'The pleasures of performing include the frisson that it might all go wrong - and the nice cup of tea afterwards': Kate Fox
Stand-up poet and writer Kate Fox has been a regular on BBC Radio 4’s Saturday Live, and has two new shows due to be aired on Radio 4 this month. In an email interview with Greg Freeman, she talks about doing a university PhD in performance; her years in radio journalism; raising awareness of the value of poetry and spoken word by campaigning on pay issues and establishing a poets’ network; and how she sees herself as very much a Northern poet.
Without giving too much of the game away, can you tell us a little bit more about your upcoming radio shows?
One’s about me not wanting children, one’s about me not wanting a big white wedding and in both of them I get the audience to vote on whether they’d rather take the money they cost or the child or wedding! Both are stand-up with a poem at the end. I originally took an early version of the show about me not wanting children to the Edinburgh Fringe and although I then decided that it was daft not to include poems in my shows (much more my comfort zone), Radio 4’s comedy commissioner only really saw the potential for a show in something I did which was more in a stand-up style. I suppose it shows it’s worth experimenting sometimes if you want people to see you in a different light.
Your website says you have a studentship to do a PhD in performance at the University of Leeds. Does that mean you are learning more about it, or telling others how to do it?
A bit of both, I suppose. At the moment I’m purely researching. Looking at how both stand-up poetry and stand-up comedy can be used to express particular identities - and I’m particularly interested in Northernness and femaleness. Next year I’ll be doing a bit of teaching because that’s part of my studentship - but they haven’t told me on what modules yet.
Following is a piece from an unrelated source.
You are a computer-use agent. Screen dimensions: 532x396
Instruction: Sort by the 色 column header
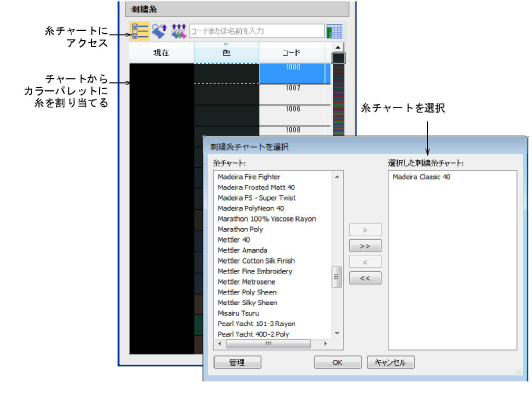point(227,53)
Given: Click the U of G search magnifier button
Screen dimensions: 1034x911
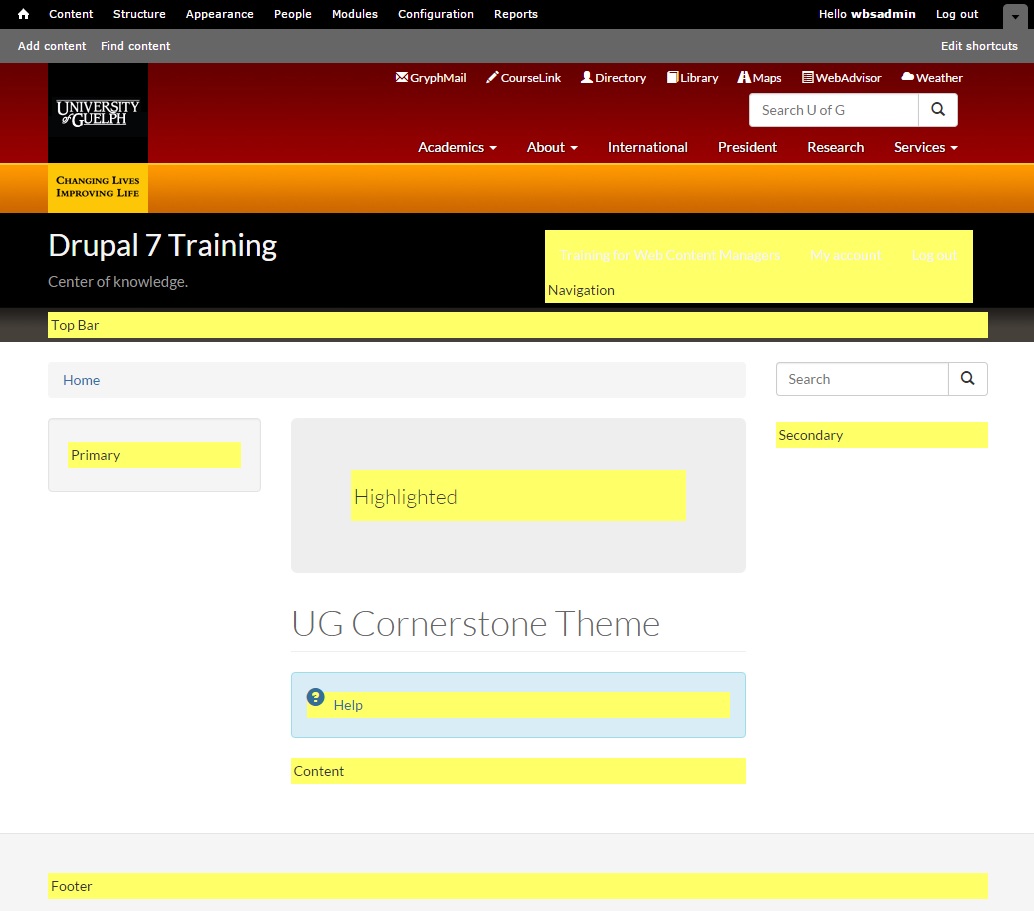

There certainly isn’t a stand-up or poetry module so it’ll be interesting to see what I’m doing!
Would you say you are very much a Northern poet – and if so, what does that mean?
I would say I’m very much a Northern poet and I’d say that it means different things to different people (Lots of people would say there isn’t just one north for a start - but I was born in Yorkshire, went to school in Cumbria and worked and started writing in the North-East so I’m a generic Northerner!). I think it can give people one place to express resistance to a more Londoncentric view of the country - but people express that resistance in many different ways. My way is very different to that of John Cooper Clarke or Helen Mort or Ian McMillan or Ted Hughes for example - and theirs to each others.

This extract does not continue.